Work required: Copy out every line of the listing below, with each occurrence of "particular" changed to "specific" and nothing else altered.

Data for this task:
** START **

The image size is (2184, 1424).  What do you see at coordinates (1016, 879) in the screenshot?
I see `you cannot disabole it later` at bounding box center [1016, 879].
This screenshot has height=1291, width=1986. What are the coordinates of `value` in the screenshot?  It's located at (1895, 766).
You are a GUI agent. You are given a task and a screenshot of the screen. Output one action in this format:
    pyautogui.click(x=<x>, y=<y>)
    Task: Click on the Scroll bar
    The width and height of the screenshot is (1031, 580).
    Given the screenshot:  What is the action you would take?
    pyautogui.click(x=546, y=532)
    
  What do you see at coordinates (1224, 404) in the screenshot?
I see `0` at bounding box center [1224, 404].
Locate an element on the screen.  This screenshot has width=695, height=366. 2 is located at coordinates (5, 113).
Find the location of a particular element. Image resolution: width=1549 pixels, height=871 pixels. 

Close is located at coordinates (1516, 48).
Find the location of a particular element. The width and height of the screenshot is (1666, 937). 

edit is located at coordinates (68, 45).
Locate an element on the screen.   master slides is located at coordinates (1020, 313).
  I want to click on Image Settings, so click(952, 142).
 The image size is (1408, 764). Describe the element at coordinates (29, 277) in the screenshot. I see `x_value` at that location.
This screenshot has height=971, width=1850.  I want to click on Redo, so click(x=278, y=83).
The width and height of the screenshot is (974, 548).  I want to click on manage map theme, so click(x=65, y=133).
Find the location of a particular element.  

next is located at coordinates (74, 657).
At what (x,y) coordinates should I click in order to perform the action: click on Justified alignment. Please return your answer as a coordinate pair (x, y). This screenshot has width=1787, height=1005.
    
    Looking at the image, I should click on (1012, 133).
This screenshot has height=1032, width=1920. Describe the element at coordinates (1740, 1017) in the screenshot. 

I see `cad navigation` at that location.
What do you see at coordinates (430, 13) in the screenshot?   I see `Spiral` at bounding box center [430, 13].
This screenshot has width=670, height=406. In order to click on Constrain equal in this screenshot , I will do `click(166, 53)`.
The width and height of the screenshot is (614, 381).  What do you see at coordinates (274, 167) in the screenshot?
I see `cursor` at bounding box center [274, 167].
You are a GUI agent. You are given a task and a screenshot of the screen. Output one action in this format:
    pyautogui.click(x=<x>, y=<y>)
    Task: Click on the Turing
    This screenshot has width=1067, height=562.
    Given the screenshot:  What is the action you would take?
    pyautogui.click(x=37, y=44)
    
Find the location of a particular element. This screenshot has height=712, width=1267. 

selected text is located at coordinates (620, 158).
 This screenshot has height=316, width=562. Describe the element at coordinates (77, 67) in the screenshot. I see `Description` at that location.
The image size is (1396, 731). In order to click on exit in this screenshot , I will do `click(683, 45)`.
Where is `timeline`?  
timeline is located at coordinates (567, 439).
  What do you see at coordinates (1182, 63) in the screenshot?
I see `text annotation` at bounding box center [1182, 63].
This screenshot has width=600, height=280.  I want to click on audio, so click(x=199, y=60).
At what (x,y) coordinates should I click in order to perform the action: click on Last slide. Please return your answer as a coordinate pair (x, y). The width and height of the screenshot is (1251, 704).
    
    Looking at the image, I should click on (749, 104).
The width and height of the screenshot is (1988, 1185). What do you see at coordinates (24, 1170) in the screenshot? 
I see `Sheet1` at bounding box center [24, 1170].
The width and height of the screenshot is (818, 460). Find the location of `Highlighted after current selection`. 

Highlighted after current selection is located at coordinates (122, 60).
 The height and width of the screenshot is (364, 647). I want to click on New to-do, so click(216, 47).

** END **

Solved problem:
The image size is (2184, 1424).  What do you see at coordinates (1016, 879) in the screenshot?
I see `you cannot disabole it later` at bounding box center [1016, 879].
This screenshot has height=1291, width=1986. What are the coordinates of `value` in the screenshot?  It's located at (1895, 766).
You are a GUI agent. You are given a task and a screenshot of the screen. Output one action in this format:
    pyautogui.click(x=<x>, y=<y>)
    Task: Click on the Scroll bar
    The width and height of the screenshot is (1031, 580).
    Given the screenshot:  What is the action you would take?
    pyautogui.click(x=546, y=532)
    
  What do you see at coordinates (1224, 404) in the screenshot?
I see `0` at bounding box center [1224, 404].
Locate an element on the screen.  This screenshot has width=695, height=366. 2 is located at coordinates (5, 113).
Find the location of a specific element. Image resolution: width=1549 pixels, height=871 pixels. 

Close is located at coordinates (1516, 48).
Find the location of a specific element. The width and height of the screenshot is (1666, 937). 

edit is located at coordinates (68, 45).
Locate an element on the screen.   master slides is located at coordinates (1020, 313).
  I want to click on Image Settings, so click(952, 142).
 The image size is (1408, 764). Describe the element at coordinates (29, 277) in the screenshot. I see `x_value` at that location.
This screenshot has height=971, width=1850.  I want to click on Redo, so click(x=278, y=83).
The width and height of the screenshot is (974, 548).  I want to click on manage map theme, so click(x=65, y=133).
Find the location of a specific element.  

next is located at coordinates (74, 657).
At what (x,y) coordinates should I click in order to perform the action: click on Justified alignment. Please return your answer as a coordinate pair (x, y). This screenshot has width=1787, height=1005.
    
    Looking at the image, I should click on (1012, 133).
This screenshot has height=1032, width=1920. Describe the element at coordinates (1740, 1017) in the screenshot. 

I see `cad navigation` at that location.
What do you see at coordinates (430, 13) in the screenshot?   I see `Spiral` at bounding box center [430, 13].
This screenshot has width=670, height=406. In order to click on Constrain equal in this screenshot , I will do `click(166, 53)`.
The width and height of the screenshot is (614, 381).  What do you see at coordinates (274, 167) in the screenshot?
I see `cursor` at bounding box center [274, 167].
You are a GUI agent. You are given a task and a screenshot of the screen. Output one action in this format:
    pyautogui.click(x=<x>, y=<y>)
    Task: Click on the Turing
    This screenshot has width=1067, height=562.
    Given the screenshot:  What is the action you would take?
    pyautogui.click(x=37, y=44)
    
Find the location of a specific element. This screenshot has height=712, width=1267. 

selected text is located at coordinates (620, 158).
 This screenshot has height=316, width=562. Describe the element at coordinates (77, 67) in the screenshot. I see `Description` at that location.
The image size is (1396, 731). In order to click on exit in this screenshot , I will do `click(683, 45)`.
Where is `timeline`?  
timeline is located at coordinates (567, 439).
  What do you see at coordinates (1182, 63) in the screenshot?
I see `text annotation` at bounding box center [1182, 63].
This screenshot has width=600, height=280.  I want to click on audio, so click(x=199, y=60).
At what (x,y) coordinates should I click in order to perform the action: click on Last slide. Please return your answer as a coordinate pair (x, y). The width and height of the screenshot is (1251, 704).
    
    Looking at the image, I should click on (749, 104).
The width and height of the screenshot is (1988, 1185). What do you see at coordinates (24, 1170) in the screenshot? 
I see `Sheet1` at bounding box center [24, 1170].
The width and height of the screenshot is (818, 460). Find the location of `Highlighted after current selection`. 

Highlighted after current selection is located at coordinates (122, 60).
 The height and width of the screenshot is (364, 647). I want to click on New to-do, so click(216, 47).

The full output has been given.